Linda Sicott, also of New Harbor, called to indentify her late father, “Biscuits” McFarland, as he was known. McFarland died in 1987, she said.

THE HAUL

The haul of sardines—Atlantic herring—brought in 600 bushels, Blank said, which fetched $1.10 per bushel.

The process is known as “stop-seining,” explained Philip Conkling, Island Institute founder and president. A cove would be blocked off with a purse seine net across its mouth. The fish are trapped as they move in during the evening.

“It’s like a mobile weir,” he said, the fence-like nets that were once seen in many Maine coves.

The net would be hauled by hand, as seen in the photograph, aboard a dory, or a sardine carrier would maneuver near the net and pump the fish into its hold. A pipe is visible on top of the pilot house on the carrier in the photo and bags of salt are on the deck, ready for use.

This method of landing herring ended in the 1980s, Conkling said.

VOICE FROM THE PAST

All of this was interesting enough, but the photograph took on new meaning when one of the faces became a voice on the phone: Don Reilly of New Harbor, the man seen in the center of the group in the dory, hauling for all he is worth, called.

He remembers starting work in the cove in May, and “We were all done by the 18th of June.” Reilly, 85, has a copy of the photo. He said the photographer lived in nearby Bremen.

Reilly’s cousin, Lee, bent over to Don’s left, is the only other man in the photo believed to still be alive. Lee has operated a boat in Lousiana, then in Florida, Don’s son Neil said in a later phone call.

Caleb McLain died tragically in October 1973, several callers reported, when the fishing boat he was on apparently was struck by a ship off Monhegan Island. The boat, the Terry & Vicky, was never found.

MURIEL’S STORY

The sardine carrier in the background, the Muriel, has a storied past of its own. Don Lord of Stonington called to tell us it was built in 1917 for the North Lubec Canning Company. Subsequent web research revealed it was built by Goudy & Stevens in Boothbay.
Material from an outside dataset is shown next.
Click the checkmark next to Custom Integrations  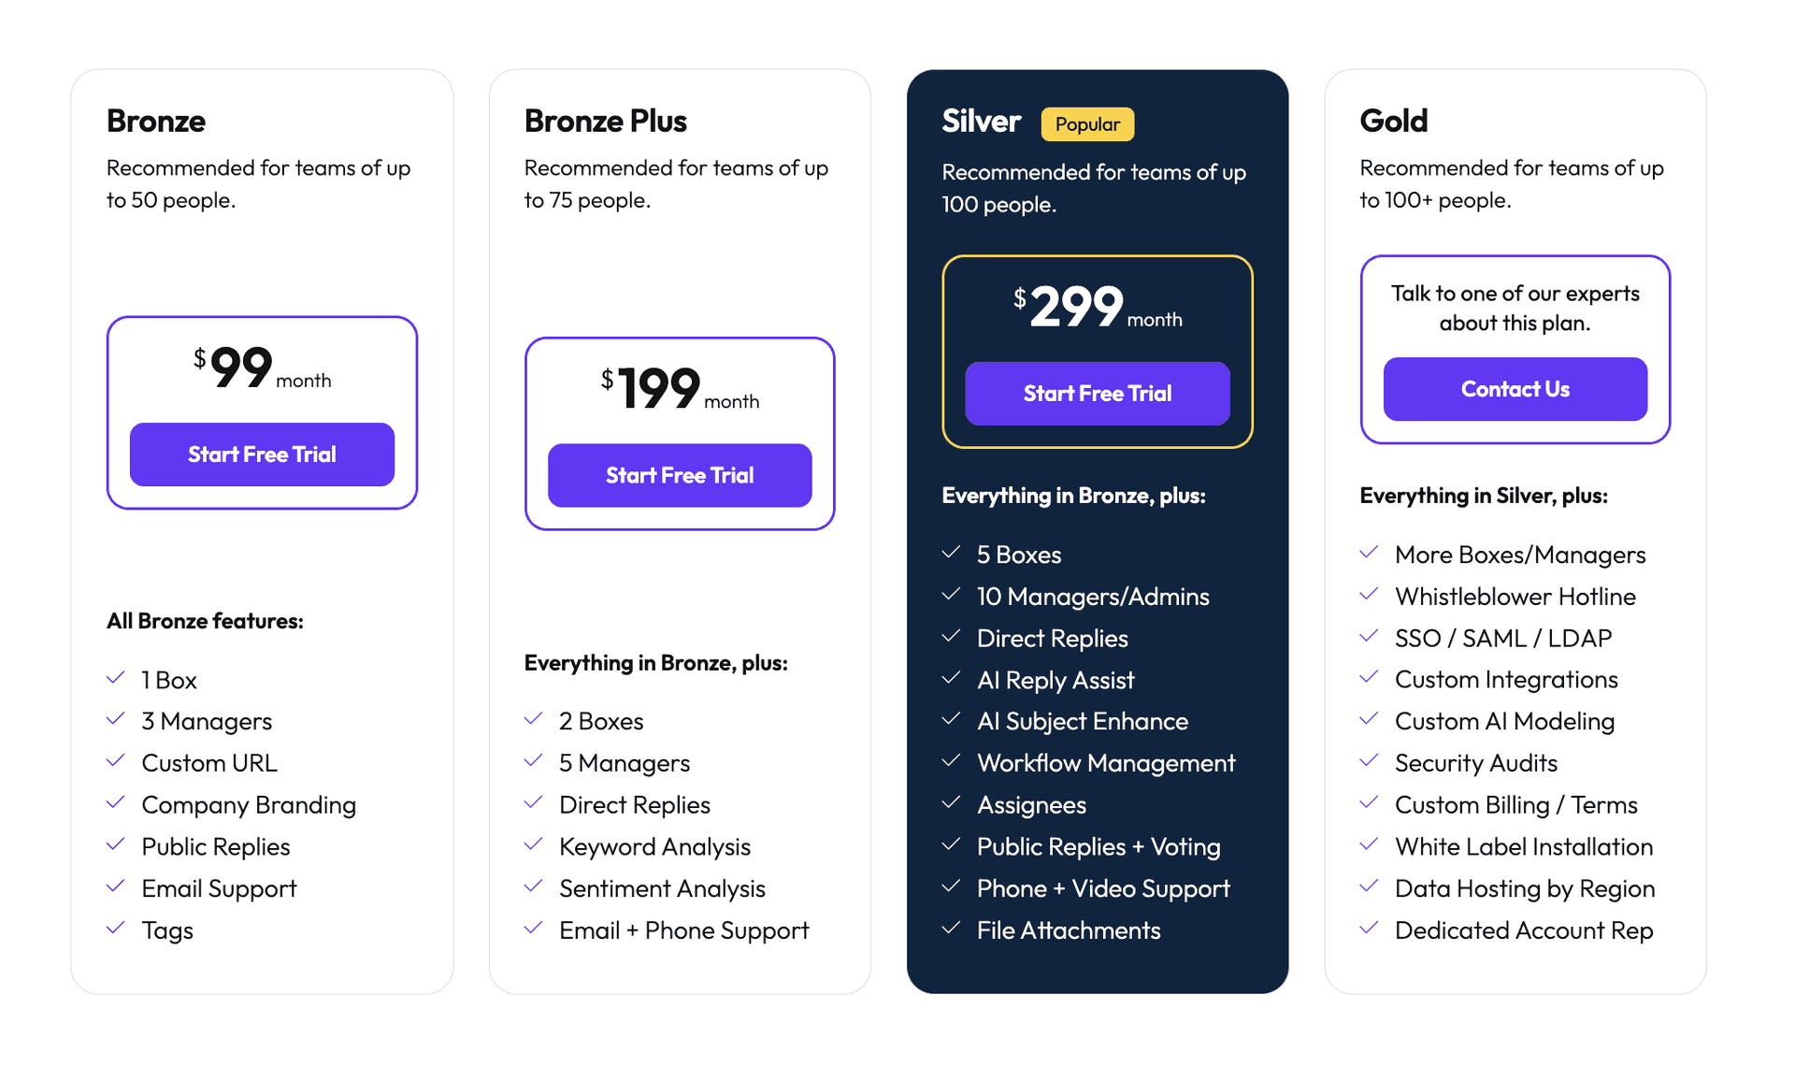click(x=1370, y=678)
Lord’s father, Morton Lord, can be seen standing on the stern of the carrier near the dory filled with baskets. Lord’s brother, Paul, is seated. Don used to work on the boat as well.

Lord said a spin-off industry in the herring fishery came through the fish’s scales. Scale factories operated in North Lubec and Eastport in the 1940s, he said. A device would remove the scales by churning the fish, and the resulting material was used to create “pearl essence” which gave the iridescence to fingernail polish, combs, pen cases and even automobile paint, Lord said.
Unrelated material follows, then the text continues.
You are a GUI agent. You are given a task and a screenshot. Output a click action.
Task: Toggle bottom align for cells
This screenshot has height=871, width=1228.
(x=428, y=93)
The 71-foot long, steel-hulled Muriel was retrofitted as the Amoretto by Joe Upton. In 1985, it was stolen and sunk off Owls Head.

The last piece of the picture came through email. Dorothy Davis wrote that the man standing in the dory near the carrier is Forrest Davis of Port Clyde. He apparently had a carrier called the Fannie H.

We’re grateful to have readers with such sharp eyes (and memories).